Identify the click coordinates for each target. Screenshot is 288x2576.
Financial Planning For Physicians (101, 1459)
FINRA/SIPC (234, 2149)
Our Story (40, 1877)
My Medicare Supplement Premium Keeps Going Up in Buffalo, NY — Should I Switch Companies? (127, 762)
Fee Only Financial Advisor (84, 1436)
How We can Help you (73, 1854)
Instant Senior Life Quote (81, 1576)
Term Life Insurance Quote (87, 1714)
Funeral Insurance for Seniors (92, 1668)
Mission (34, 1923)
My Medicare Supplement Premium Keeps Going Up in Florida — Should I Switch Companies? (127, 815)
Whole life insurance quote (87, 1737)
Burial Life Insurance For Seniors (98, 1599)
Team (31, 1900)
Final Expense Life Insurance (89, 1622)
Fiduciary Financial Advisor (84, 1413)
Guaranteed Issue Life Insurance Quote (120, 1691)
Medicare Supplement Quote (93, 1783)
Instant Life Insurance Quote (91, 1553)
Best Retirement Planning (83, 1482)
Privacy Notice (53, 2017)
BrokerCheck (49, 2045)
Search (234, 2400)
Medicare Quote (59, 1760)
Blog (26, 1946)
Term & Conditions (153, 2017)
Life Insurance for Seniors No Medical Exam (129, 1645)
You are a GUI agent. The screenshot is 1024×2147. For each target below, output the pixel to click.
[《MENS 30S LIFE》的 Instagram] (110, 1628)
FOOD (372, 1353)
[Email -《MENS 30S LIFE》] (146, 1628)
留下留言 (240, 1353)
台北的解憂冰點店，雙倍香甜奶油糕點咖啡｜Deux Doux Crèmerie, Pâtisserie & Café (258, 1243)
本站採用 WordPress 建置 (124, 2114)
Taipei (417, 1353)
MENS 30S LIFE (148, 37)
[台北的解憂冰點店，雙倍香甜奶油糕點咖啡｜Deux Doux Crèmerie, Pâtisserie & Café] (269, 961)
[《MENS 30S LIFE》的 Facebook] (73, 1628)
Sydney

-*-

[Work request]
Pick out, from the lines above, every one that contains the string "Seniors".

[Final answer]
Funeral Insurance for Seniors (92, 1668)
Burial Life Insurance For Seniors (98, 1599)
Life Insurance for Seniors No Medical Exam (129, 1645)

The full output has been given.